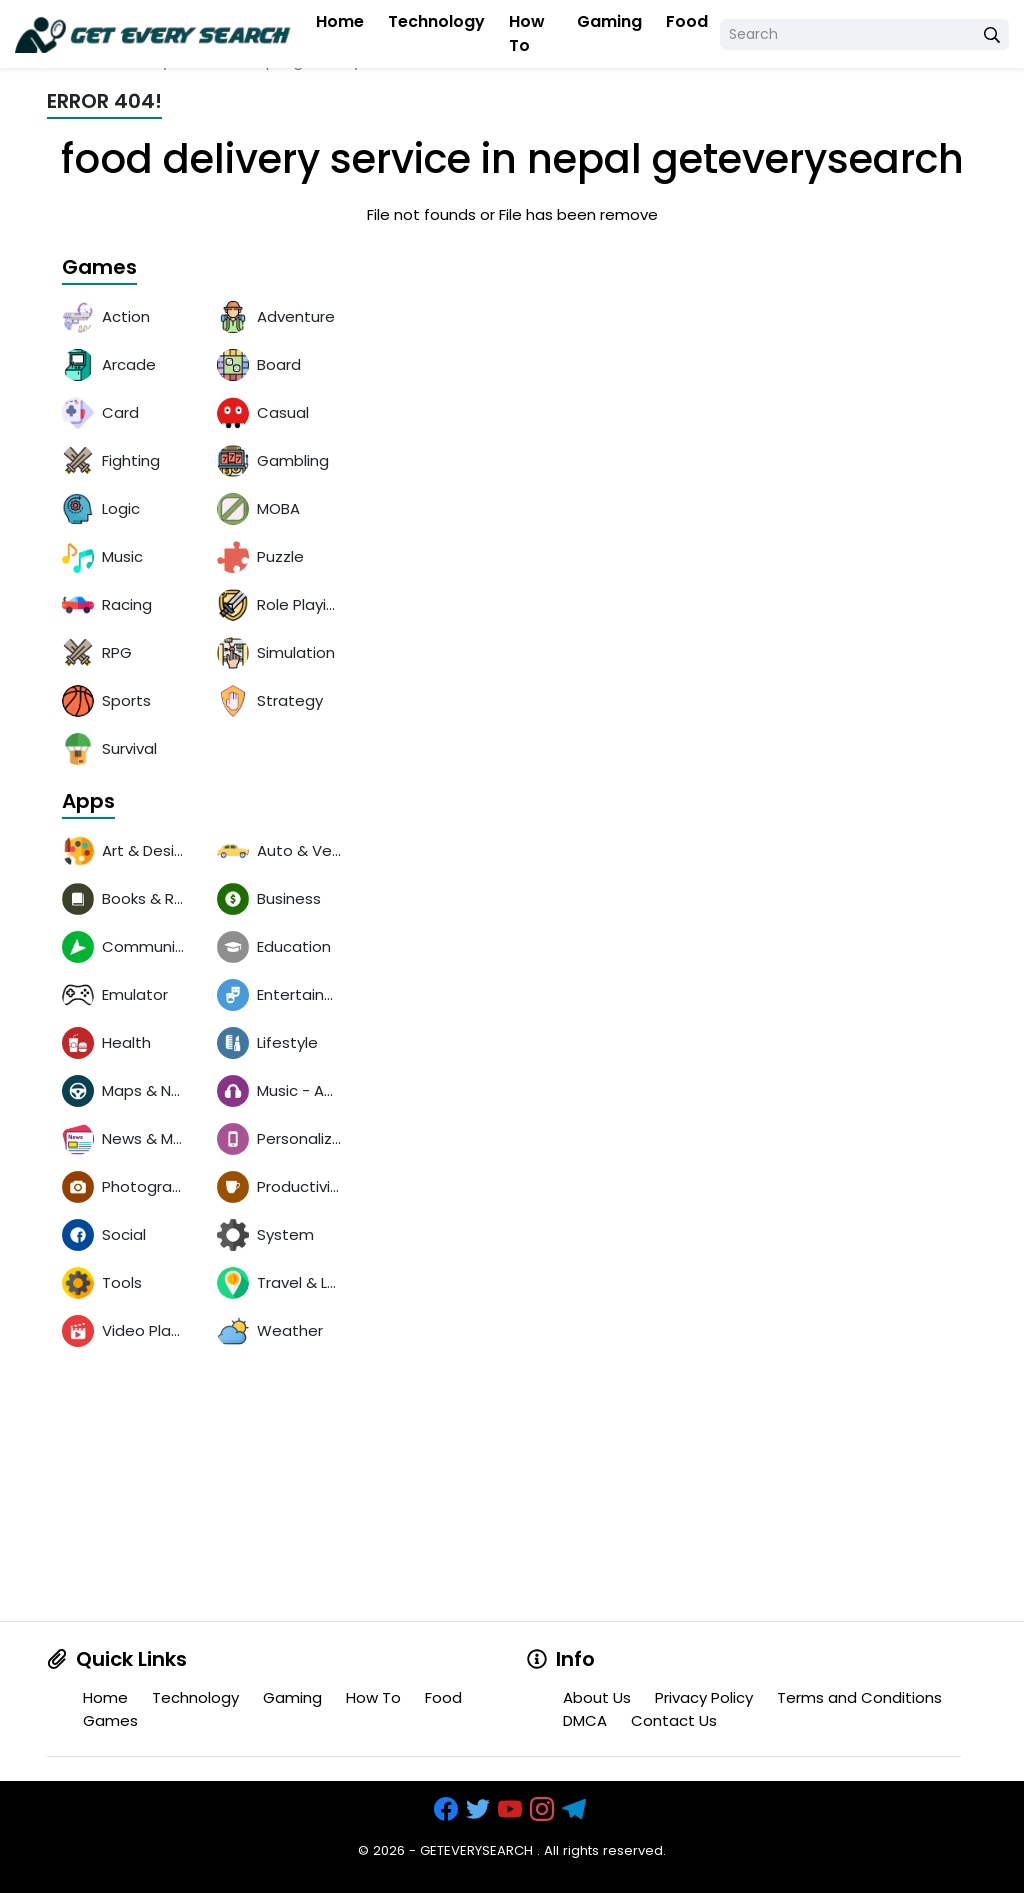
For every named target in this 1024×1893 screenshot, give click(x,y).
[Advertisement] (202, 1496)
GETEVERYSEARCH (476, 1850)
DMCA (585, 1720)
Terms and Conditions (859, 1697)
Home (340, 21)
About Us (597, 1697)
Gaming (609, 21)
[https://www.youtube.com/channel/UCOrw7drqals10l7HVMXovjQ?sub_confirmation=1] (512, 1810)
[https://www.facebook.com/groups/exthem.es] (448, 1810)
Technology (436, 21)
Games (99, 268)
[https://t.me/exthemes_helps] (576, 1810)
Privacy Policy (704, 1697)
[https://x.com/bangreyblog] (480, 1810)
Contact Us (674, 1720)
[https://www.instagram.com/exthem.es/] (544, 1810)
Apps (88, 802)
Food (687, 21)
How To (527, 33)
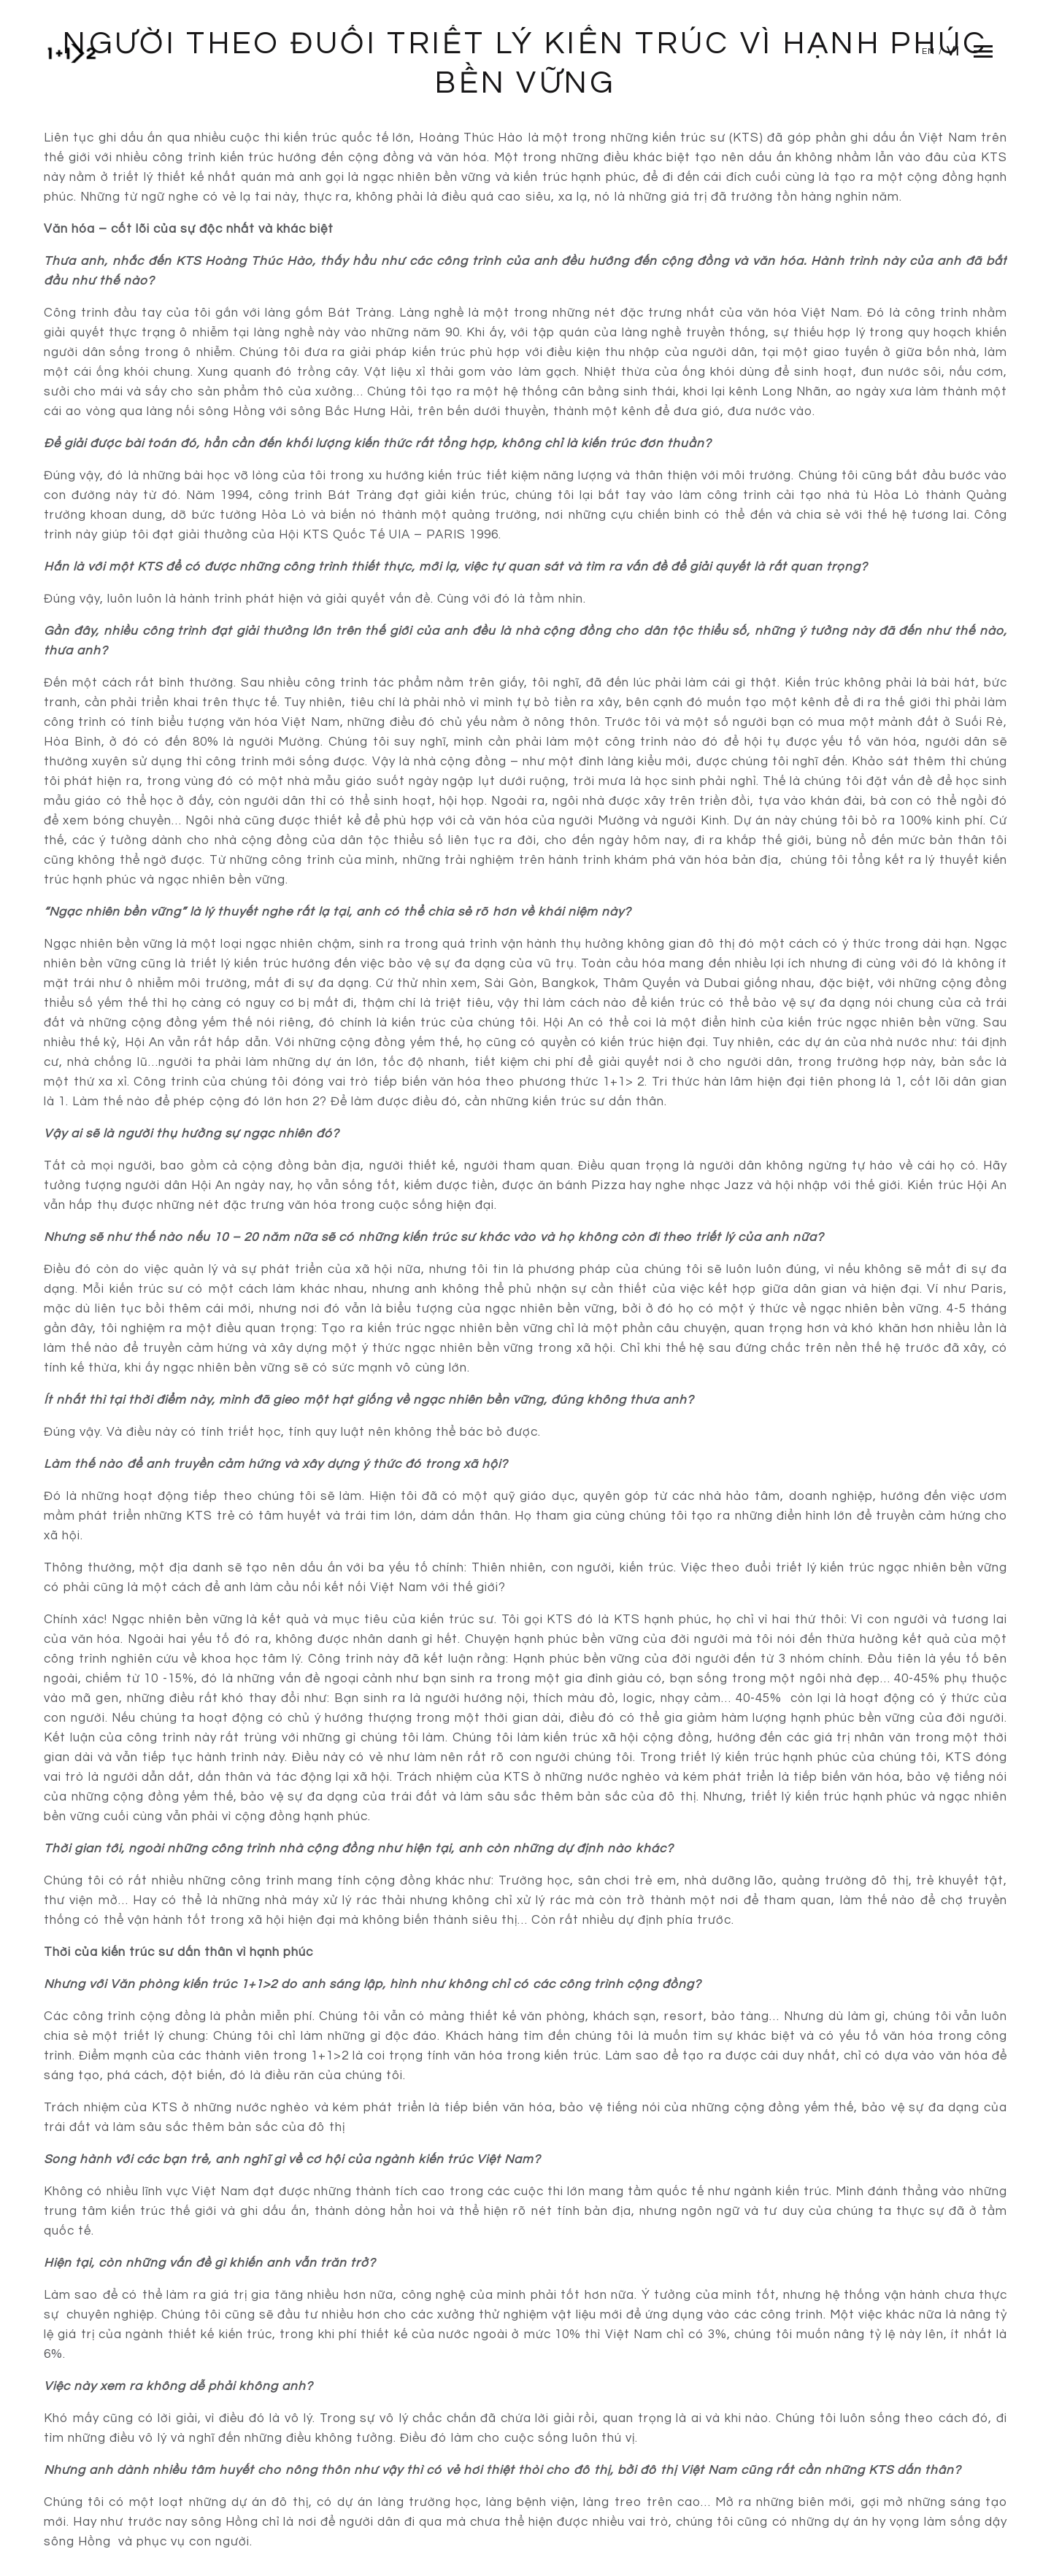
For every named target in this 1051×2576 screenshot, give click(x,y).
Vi (953, 51)
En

→ **EXERCISE INSTRUCTIONS**
Can you reproduce every line word for word, starting with the line that contains "Games (99, 268)" and going on through the end of the records, leaving the pictures out?

→ **RESULT FOR THIS TASK**
Games (99, 268)
[https://t.me/exthemes_helps] (576, 1810)
Privacy Policy (704, 1697)
[https://x.com/bangreyblog] (480, 1810)
Contact Us (674, 1720)
[https://www.instagram.com/exthem.es/] (544, 1810)
Apps (88, 802)
Food (687, 21)
How To (527, 33)
For every named target in this 1051×2576 screenshot, give click(x,y).
Vi (953, 51)
En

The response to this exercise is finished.